たしかにソニーとホンダは、ともに終戦直後に創業し、革新的な技術力を武器に、町工場から世界企業にまで発展していったことなど、共通項は多い。しかし、内部にいるデザイナーの口から、このような言葉が聞かれるとは思わなかった。
ただし、カーデザインの世界観という点では、差異もあったようだ。

「ホンダでは、クルマの形そのものにこだわっていたのに対して、ソニーから来たデザイナーたちは、『周囲の空気がどうなるか』まで考えていました。たとえば、ボディサイドにキャラクターラインを入れて、クルマをしっかり見せようとするより、シンプルで鏡面のようなサーフェス(面)に風景が映り込むほうが美しいのではないか、など。ある意味で目から鱗でした」(河野氏)
「余計なノイズを入れない」デザイン
スタイリングの方向性は一致していた。近年、クルマが本来持っていた美しさやプロダクトの魅力が失われ、装飾過多なディテールが目立つようになっていることを踏まえて、両社のプロダクトが持つシンプルな美しさを生かし、原点に返ることを目指した。
こうした流れの中で出てきたのが、デザインコンセプトの「オーバル」だった。キャビンをブラックアウトして、そのまわりをボディが包み込むような形とするとともに、ミニマリズムにこだわって余計なノイズを入れないことを心がけたデザインだ。

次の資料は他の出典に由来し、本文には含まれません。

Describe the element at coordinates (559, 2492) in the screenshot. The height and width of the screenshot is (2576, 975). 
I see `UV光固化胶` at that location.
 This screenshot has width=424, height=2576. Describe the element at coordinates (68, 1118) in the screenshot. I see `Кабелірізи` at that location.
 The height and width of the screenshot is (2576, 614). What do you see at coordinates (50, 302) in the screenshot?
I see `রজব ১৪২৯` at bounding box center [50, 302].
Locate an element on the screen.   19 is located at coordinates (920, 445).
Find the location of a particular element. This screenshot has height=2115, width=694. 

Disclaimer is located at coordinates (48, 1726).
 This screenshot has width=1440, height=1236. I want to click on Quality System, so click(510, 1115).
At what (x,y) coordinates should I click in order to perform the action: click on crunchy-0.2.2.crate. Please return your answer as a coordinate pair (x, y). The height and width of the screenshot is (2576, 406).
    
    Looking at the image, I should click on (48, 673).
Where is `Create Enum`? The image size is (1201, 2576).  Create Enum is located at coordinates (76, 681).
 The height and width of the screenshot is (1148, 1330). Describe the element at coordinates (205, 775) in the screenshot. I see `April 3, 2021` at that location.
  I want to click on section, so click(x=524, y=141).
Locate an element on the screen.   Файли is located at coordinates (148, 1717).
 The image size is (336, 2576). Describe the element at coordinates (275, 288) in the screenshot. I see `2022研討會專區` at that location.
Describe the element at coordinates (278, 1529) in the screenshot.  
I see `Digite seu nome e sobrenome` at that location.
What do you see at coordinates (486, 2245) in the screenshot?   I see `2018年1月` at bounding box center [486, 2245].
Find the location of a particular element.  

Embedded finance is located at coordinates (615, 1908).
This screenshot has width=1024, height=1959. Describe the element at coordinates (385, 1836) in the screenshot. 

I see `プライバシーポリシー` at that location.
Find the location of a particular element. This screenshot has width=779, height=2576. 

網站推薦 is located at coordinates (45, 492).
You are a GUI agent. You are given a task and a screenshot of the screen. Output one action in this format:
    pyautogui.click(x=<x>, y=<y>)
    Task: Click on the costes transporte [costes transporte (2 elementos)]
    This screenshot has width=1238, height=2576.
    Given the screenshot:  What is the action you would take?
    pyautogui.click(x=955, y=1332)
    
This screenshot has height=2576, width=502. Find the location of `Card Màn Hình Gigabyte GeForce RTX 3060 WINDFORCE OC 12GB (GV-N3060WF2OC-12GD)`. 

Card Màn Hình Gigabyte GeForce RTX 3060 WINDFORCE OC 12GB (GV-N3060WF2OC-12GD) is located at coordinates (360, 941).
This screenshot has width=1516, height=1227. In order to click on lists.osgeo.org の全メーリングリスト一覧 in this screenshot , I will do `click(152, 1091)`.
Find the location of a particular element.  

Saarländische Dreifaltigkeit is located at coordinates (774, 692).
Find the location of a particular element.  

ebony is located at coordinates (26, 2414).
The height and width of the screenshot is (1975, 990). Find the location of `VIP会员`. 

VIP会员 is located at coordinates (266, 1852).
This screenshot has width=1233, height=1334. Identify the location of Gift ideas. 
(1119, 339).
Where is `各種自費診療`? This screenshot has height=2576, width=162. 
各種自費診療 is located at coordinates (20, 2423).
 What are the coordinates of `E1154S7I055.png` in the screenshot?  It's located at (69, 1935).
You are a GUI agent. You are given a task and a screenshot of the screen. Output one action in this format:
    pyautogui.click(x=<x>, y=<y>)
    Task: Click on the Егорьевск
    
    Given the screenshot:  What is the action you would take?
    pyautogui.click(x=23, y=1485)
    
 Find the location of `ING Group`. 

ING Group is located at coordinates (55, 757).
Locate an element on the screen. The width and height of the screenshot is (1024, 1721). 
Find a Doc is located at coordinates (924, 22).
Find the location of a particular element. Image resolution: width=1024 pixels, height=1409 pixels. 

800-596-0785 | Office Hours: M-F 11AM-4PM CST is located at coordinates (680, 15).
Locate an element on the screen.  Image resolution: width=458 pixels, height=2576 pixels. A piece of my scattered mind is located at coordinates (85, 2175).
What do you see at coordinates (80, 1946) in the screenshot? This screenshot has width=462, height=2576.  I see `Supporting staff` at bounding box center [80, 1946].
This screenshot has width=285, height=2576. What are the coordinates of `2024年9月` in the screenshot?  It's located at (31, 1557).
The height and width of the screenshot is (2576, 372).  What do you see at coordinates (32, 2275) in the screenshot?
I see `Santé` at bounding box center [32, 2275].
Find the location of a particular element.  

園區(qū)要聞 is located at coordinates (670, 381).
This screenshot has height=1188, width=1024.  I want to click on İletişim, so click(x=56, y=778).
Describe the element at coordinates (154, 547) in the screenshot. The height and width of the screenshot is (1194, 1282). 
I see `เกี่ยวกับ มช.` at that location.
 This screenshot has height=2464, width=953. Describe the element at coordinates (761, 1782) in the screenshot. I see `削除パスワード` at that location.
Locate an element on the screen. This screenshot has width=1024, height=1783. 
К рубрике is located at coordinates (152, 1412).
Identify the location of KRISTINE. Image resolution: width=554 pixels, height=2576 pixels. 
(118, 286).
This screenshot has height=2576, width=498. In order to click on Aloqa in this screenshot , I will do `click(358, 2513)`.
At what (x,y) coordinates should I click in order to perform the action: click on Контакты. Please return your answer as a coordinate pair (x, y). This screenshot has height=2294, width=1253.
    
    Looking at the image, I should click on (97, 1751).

人気のSUVではなくファストバックセダンにしたことについては、プロポーションへのこだわりや、音もなく走り出すEVに似合う姿というほかに、あえて難しいところからチャレンジしていくという、いきなりF1に挑戦した1960年代のホンダを思わせる答えも返ってきた。「人のやらないことをやる」という、ソニーイズムを反映しているとも言えるだろう。